The main issue I can see with that would be for <sub> and <sup>, where just stripping them often results in confusing text, e.g. stripping "232" would produce "232", or "ve" producing "ve"; in these cases it might be better to replace the tags with "^"/"_" (resulting, for the aforementioned examples, in output of "2^32" and "v_e") or other appropriate characters (though the suggested characters, I believe, are the ones most often used for indicating super/subscript when formatting options are limited). ディノ千?!☎ Dinoguy1000 04:13, 6 October 2021 (UTC)Reply

Reasonable, especially when whitelist/blacklist are argued well & systematically -- and so more stable. Module history shows that it was never approached this systematically.

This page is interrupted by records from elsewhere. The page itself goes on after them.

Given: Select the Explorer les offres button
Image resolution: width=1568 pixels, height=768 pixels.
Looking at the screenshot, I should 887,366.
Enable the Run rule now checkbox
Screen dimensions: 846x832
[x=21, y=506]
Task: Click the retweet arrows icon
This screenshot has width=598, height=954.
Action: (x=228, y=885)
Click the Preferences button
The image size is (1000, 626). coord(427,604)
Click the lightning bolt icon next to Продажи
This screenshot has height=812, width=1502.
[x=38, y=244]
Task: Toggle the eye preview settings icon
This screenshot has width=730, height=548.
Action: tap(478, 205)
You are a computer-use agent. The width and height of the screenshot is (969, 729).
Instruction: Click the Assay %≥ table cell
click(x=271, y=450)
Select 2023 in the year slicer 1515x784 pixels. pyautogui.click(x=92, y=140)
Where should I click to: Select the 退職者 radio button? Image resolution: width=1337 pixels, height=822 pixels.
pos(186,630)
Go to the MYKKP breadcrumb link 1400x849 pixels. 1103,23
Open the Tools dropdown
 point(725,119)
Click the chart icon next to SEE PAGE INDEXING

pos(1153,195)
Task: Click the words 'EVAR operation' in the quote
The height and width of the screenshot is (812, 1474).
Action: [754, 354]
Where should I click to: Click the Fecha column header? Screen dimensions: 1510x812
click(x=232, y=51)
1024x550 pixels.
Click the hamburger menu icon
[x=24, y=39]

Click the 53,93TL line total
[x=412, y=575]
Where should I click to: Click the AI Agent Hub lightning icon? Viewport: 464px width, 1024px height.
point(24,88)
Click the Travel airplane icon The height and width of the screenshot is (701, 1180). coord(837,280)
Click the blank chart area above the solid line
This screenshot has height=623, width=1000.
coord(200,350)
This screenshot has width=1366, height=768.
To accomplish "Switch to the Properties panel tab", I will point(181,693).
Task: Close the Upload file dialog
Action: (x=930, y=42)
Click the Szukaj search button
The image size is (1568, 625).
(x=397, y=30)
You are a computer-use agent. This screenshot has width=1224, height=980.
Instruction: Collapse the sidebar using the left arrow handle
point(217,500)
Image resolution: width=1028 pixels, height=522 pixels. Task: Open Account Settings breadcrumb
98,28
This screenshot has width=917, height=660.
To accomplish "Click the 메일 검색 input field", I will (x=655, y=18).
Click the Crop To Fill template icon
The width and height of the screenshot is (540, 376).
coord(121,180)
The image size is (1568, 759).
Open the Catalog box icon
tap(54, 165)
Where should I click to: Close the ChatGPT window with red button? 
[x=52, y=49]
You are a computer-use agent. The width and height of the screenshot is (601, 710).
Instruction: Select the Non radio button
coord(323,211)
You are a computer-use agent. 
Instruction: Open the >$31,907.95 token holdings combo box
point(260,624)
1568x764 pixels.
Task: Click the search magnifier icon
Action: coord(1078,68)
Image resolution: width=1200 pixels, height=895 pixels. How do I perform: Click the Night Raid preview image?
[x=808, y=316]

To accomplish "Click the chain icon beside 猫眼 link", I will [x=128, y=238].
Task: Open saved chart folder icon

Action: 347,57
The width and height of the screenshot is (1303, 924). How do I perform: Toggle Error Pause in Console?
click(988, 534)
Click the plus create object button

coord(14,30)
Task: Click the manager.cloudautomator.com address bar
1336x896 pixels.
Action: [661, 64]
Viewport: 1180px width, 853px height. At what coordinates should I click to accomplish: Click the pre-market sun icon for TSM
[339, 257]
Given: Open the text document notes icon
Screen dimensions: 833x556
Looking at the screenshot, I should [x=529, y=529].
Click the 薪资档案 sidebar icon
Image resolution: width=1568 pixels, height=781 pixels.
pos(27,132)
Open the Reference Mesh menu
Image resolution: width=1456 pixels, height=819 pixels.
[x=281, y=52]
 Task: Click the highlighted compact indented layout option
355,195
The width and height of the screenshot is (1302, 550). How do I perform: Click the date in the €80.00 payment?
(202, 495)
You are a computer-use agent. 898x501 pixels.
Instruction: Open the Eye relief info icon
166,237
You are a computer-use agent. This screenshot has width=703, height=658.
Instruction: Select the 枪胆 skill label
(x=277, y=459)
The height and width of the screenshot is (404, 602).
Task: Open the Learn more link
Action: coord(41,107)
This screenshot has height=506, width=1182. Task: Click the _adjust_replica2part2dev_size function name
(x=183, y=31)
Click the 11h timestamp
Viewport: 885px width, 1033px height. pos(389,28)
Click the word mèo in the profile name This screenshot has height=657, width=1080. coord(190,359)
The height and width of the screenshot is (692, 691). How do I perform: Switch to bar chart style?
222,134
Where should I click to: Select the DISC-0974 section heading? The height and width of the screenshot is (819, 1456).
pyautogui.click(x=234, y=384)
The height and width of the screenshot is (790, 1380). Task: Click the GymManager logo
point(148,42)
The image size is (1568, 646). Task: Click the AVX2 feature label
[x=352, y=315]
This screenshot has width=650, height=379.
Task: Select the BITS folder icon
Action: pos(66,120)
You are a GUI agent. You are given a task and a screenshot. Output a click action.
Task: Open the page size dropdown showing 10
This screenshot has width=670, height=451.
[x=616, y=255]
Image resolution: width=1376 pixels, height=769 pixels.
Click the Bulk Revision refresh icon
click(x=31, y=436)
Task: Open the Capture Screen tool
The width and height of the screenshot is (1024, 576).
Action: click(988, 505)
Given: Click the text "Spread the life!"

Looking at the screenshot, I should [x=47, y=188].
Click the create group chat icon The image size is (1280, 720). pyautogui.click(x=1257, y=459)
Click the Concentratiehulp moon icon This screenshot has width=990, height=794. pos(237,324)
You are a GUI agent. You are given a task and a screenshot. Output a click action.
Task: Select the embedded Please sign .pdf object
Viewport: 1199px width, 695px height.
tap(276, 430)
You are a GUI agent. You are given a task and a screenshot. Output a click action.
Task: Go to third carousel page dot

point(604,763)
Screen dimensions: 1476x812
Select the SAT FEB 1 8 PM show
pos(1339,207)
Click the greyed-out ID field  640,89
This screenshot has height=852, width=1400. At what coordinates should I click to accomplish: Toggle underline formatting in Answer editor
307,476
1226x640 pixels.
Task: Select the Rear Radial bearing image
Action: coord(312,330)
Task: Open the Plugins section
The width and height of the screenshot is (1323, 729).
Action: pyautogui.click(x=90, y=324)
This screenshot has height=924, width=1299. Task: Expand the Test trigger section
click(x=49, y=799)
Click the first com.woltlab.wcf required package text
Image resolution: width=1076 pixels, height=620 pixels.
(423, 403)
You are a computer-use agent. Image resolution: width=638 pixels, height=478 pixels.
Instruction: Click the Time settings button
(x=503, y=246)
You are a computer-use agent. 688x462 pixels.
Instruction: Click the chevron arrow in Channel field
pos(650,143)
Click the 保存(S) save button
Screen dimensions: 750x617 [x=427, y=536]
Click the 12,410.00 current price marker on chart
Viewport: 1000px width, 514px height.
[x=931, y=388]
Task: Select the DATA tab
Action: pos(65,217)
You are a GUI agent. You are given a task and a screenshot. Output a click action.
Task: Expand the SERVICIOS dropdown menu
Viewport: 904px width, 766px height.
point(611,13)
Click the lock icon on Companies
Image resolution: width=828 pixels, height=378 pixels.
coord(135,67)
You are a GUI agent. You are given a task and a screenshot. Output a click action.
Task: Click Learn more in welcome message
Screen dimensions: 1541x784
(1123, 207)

Now, the documentation has this peculiar sentence "other stuff that needs removing from short descriptions". Looks like it was purpose-build for WP:SHORTDESC, WP:SDFORMAT then. But it is actualy unused in {{short description}}; ask WP:WPSHORTDESC? And, what effect on does existing 1M+ usage (that's module; {{Plain text}} has 35k)? For this, the proposed extended removals be put in a separate function? -DePiep (talk) 06:06, 6 October 2021 (UTC)Reply
I saw that the original intention was for SHORTDESCs before editing the module and starting this discussion, though I didn't actually check to see if the module is currently used for that; it's mildly amusing to me that it isn't.
To be honest, I have no idea how this change might affect current uses. If performance isn't too much of a concern, we could simply add tracking for cases where nonspecific tags are being stripped and give things a while to filter in before looking through them and seeing if anything interesting appears. That being said, I'd expect the vast majority of uses to be via other templates or modules; some quick searches show it's only being directly used in ~3 dozen templates and modules, which shouldn't be too hard to look through by hand (though TBH I don't know what I'd be looking for).
So what tags should be fully discarded? There's the obvious <br /> (which is already stripped, though not very robustly), and the currently-not-stripped <hr />, <wbr />, and most (almost all?) of the parser/extension tags (and maybe <!-- comment -->, though that doesn't get displayed anyways); <table> and <div> are potential candidates, though I could definitely see arguments for keeping their contents at least sometimes (so maybe make them optional somehow?).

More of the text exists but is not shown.